The presence of a calcified nodule or nodular calcification in patients with heavily calcified lesions who underwent RA-assisted PCI was found to be associated with increased cumulative DoCE, especially in patients with an eccentric calcified nodule or nodular calcification and wire bias opposite to the calcified nodule.

Data Availability

The datasets used and/or analyzed in this study are available from the corresponding author on reasonable request. Identifying/confidential patient data should not be shared.

Ethical Approval

The Siriraj Institutional Review Board (SIRB) of the Faculty of Medicine Siriraj Hospital, Mahidol University, approved this study (COA no.
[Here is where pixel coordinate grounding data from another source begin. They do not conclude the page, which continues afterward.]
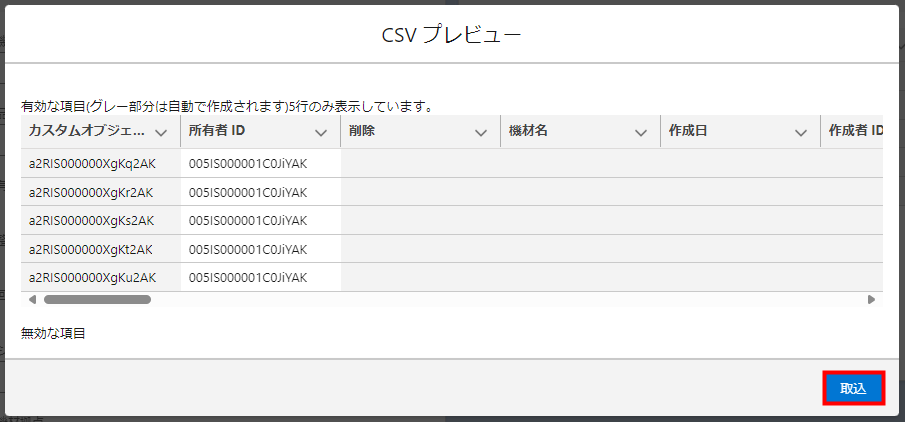Click the second row's 所有者 ID value
905x422 pixels.
tap(248, 192)
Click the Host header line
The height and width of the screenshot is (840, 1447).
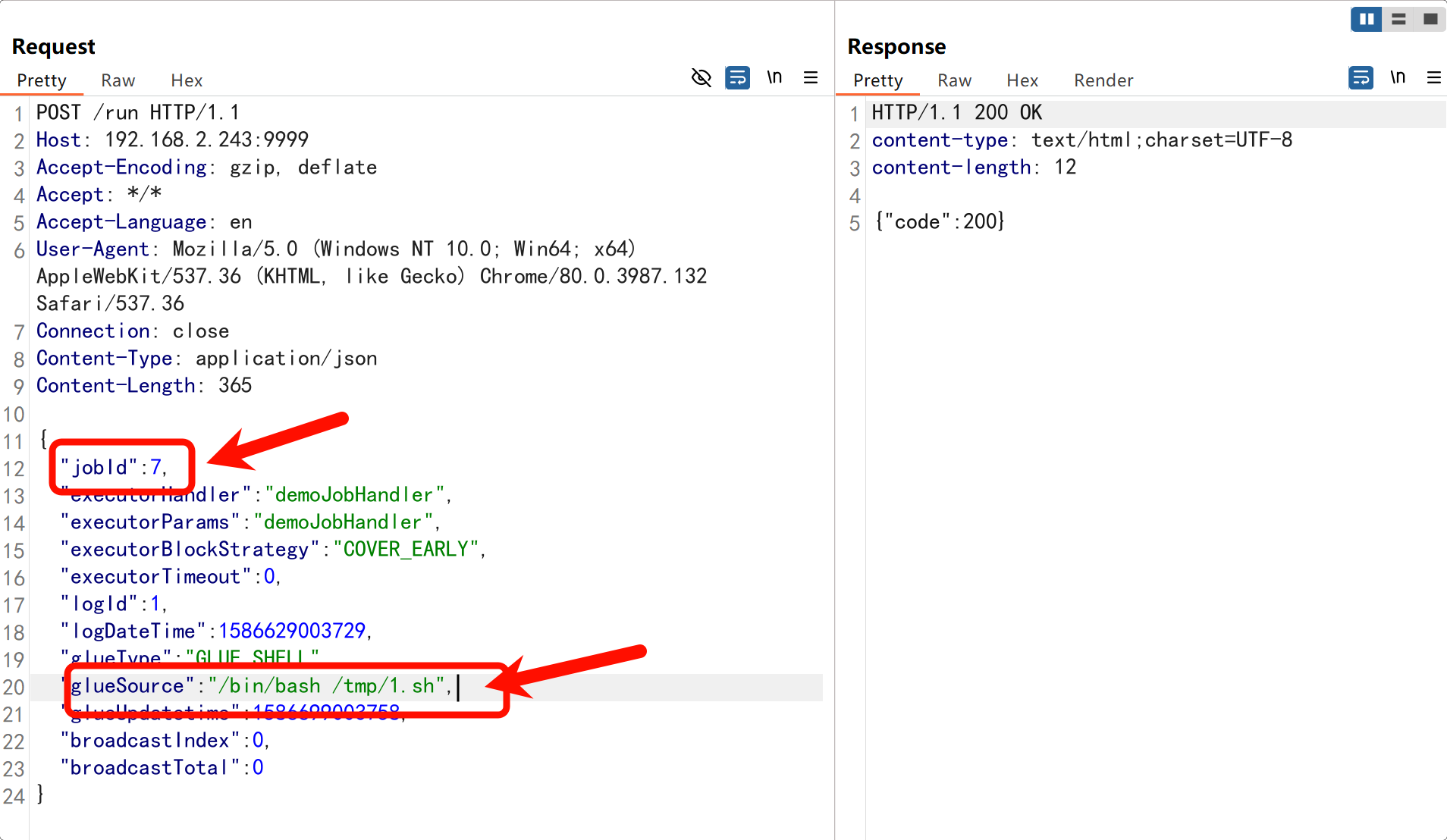click(x=172, y=140)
Si 220/2021). The study protocol conforms to the ethical guidelines of the Declaration of Helsinki.

Conflicts of Interest

The authors declare that they have no conflicts of interest.

Acknowledgments

The authors gratefully acknowledge Yanisa Krimouy (Medical Education Technology Center, Faculty of Medicine Siriraj Hospital) for drawing the image for central illustration. The authors also gratefully acknowledge Damras Tresukosol, Chunhakasem Chotinaiwattarakul, Rewat Phankingthongkum, Wiwun Tungsubutra, Narathip Chunhamaneewat, Korakoth Towashiraporn, Pariya Panchavinnin, and Pradit Panchavinnin for cases and data contribution.